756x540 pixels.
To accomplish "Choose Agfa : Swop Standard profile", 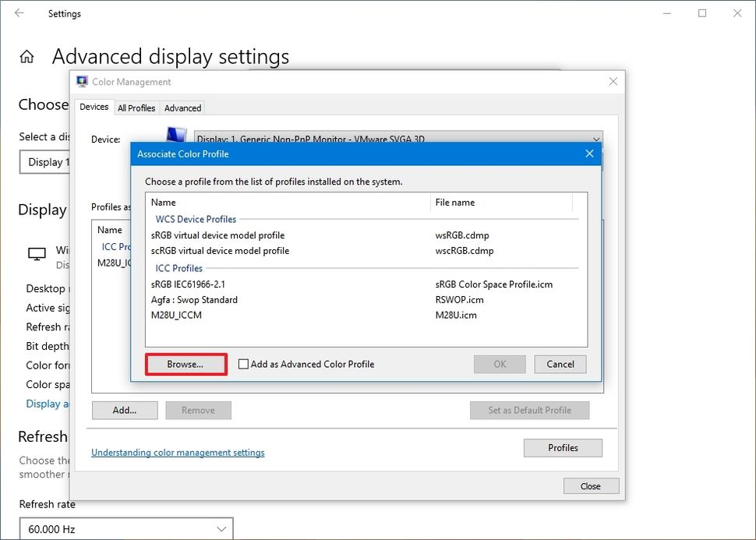I will [195, 300].
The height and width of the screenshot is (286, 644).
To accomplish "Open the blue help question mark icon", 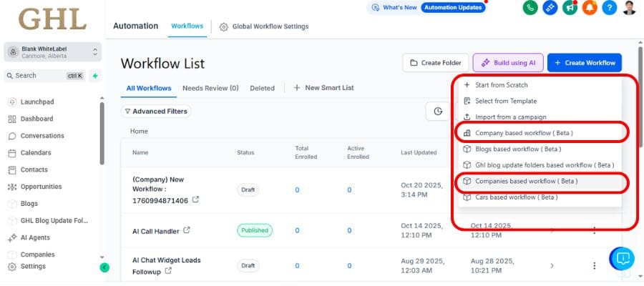I will pos(608,8).
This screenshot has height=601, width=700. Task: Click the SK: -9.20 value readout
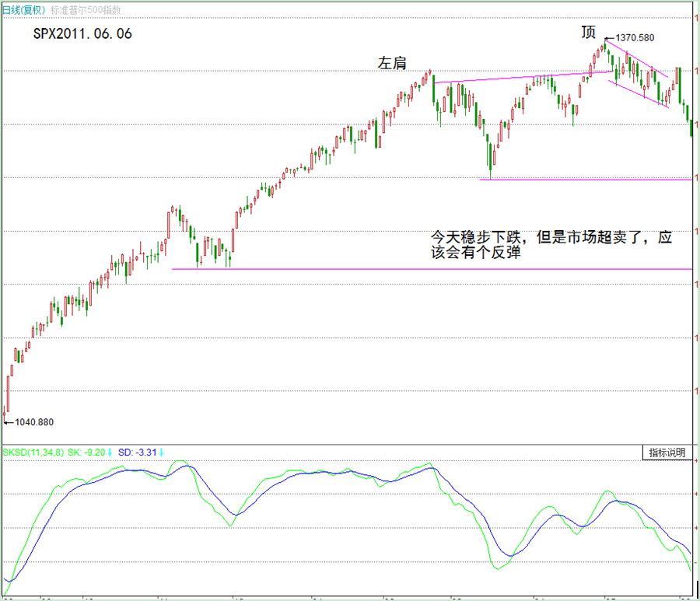86,452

────────

» **What this task involves**
Transcribe exactly the lines from the one containing "This screenshot has" through the last line of the records above, and nothing else. Leave out the pictures.

» **Answer below**
This screenshot has height=601, width=700. Task: Click the SK: -9.20 value readout
86,452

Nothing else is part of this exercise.